Flink CDC PostgresCDC全量数据同步阶段支持字段排序
需求背景
在使用PostgresCDC进行数据同步的时候,全量阶段会导致状态大小疯涨,平时设置的状态ttl是基于处理时间的,但是全量阶段数据在短时间内被Flink处理,ttl的设置会导致过期的数据被丢弃,数据处于无序状态,会导致处理结果不一致。如果源数据有时间字段可以表示处理顺序的话,可以按照此字段进行有序处理,将会解决处理结果不一致的问题。当然如果不设置ttl,则无需考虑乱序问题。
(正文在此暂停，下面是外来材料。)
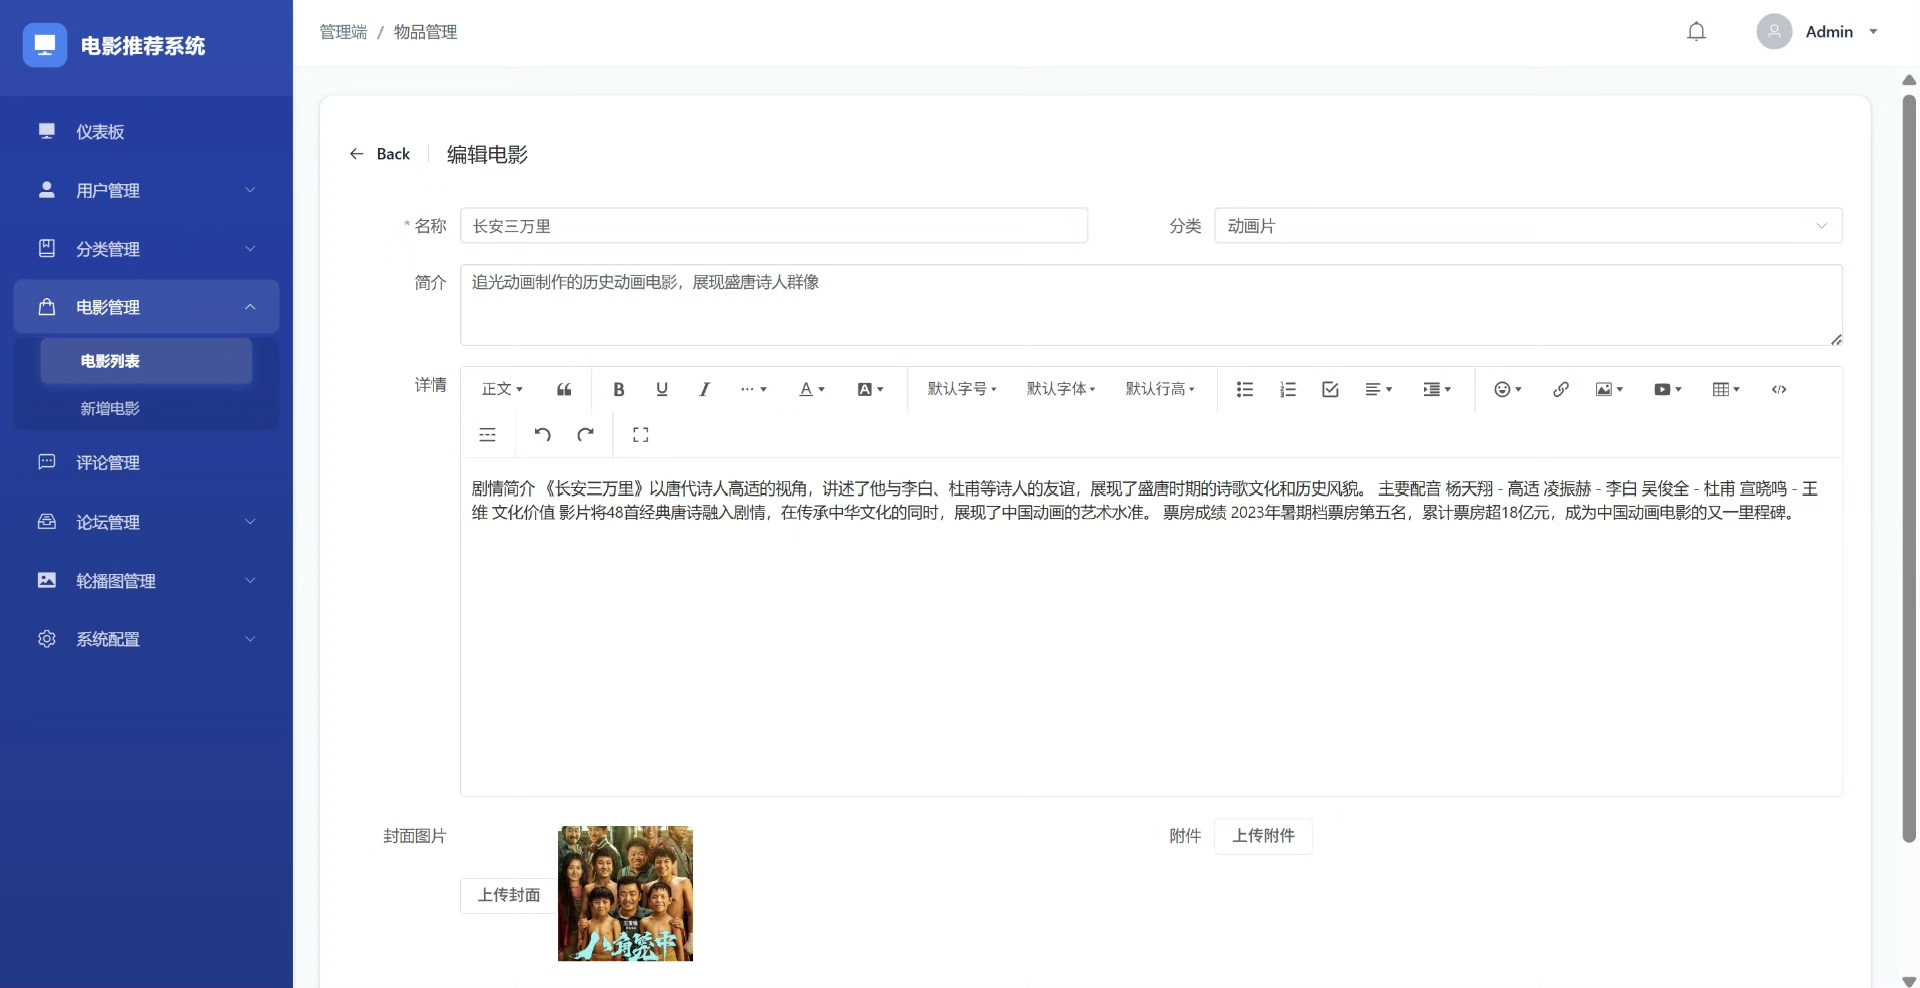Go to 评论管理 in the sidebar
本篇文章主要介绍如何在PostgresCDC全量阶段(非增量快照同步)支持字段排序。
技术实现
从连接器参数中读取需要排序的字段列表,可以是多个字段,全量阶段在生成查询SQL的时候将排序字段添加的SQL语句上。
主要涉及两个类的变动:
- RelationalSnapshotChangeEventSource
- PostgresSnapshotChangeEventSource
"debezium.snapshot.scan.order.columns": "time"
修改RelationalSnapshotChangeEventSource
位置:io.debezium.relational.RelationalSnapshotChangeEventSource
目的:从连接器参数中读取排序字段,并拼接SQL
修改内容:
- 添加排序字段属性
public static final Field SNAPSHOT_SCAN_ORDER_COLUMNS = Field.create("snapshot.scan.order.columns")
.withDisplayName("Snapshot scan order columns")
.withType(ConfigDef.Type.LIST)
.withWidth(ConfigDef.Width.LONG)
.withValidation(Field::isListOfRegex);
- 新增抽象方法用来让不同的数据库方言实现对应的排序语句
protected Optional<String> getSnapshotSelectWithOrderBy(String select, List<String> orderColumns) {
return Optional.of(select);
}
- 组装查询语句,修改determineSnapshotSelect方法
/**
* Returns a valid query string for the specified table, either given by the user via snapshot select overrides or
* defaulting to a statement provided by the DB-specific change event source.
*
* @param tableId the table to generate a query for
* @return a valid query string or empty if table will not be snapshotted
*/
private Optional<String> determineSnapshotSelect(RelationalSnapshotContext<P, O> snapshotContext, TableId tableId) {
String overriddenSelect = connectorConfig.getSnapshotSelectOverridesByTable().get(tableId);
// try without catalog id, as this might or might not be populated based on the given connector
if (overriddenSelect == null) {
overriddenSelect = connectorConfig.getSnapshotSelectOverridesByTable().get(new TableId(null, tableId.schema(), tableId.table()));
}
if (overriddenSelect != null) {
return Optional.of(enhanceOverriddenSelect(snapshotContext, overriddenSelect, tableId));
}
List<String> columns = getPreparedColumnNames(snapshotContext.partition, schema.tableFor(tableId));
Optional<String> snapshotSelect = getSnapshotSelect(snapshotContext, tableId, columns);
// 支持按照指定列名进行排序
if (snapshotSelect.isPresent()) {
String orderColumnsConf = this.connectorConfig.getConfig().getString(SNAPSHOT_SCAN_ORDER_COLUMNS);
if (!Strings.isNullOrBlank(orderColumnsConf)) {
List<String> orderColumns = Arrays.stream(orderColumnsConf.split(",")).map(
s -> {
String orderColumn = jdbcConnection.quotedColumnIdString(s.trim());
if (!columns.contains(orderColumn)) {
throw new ConnectException("Invalid order column '" + orderColumn + "' in '" + columns + "'");
}
return orderColumn;
}
).collect(Collectors.toList());
if (!orderColumns.isEmpty()) {
return getSnapshotSelectWithOrderBy(snapshotSelect.get(), orderColumns);
}
}
}
return snapshotSelect;
}
修改PostgresSnapshotChangeEventSource
位置:io.debezium.connector.postgresql.PostgresSnapshotChangeEventSource
目的:生成Postgres对应的排序语句
修改内容:
- 实现抽象方法getSnapshotSelectWithOrderBy
@Override
protected Optional<String> getSnapshotSelectWithOrderBy(String select, List<String> orderColumns) {
return Optional.of(select + " ORDER BY " + String.join(",", orderColumns));
}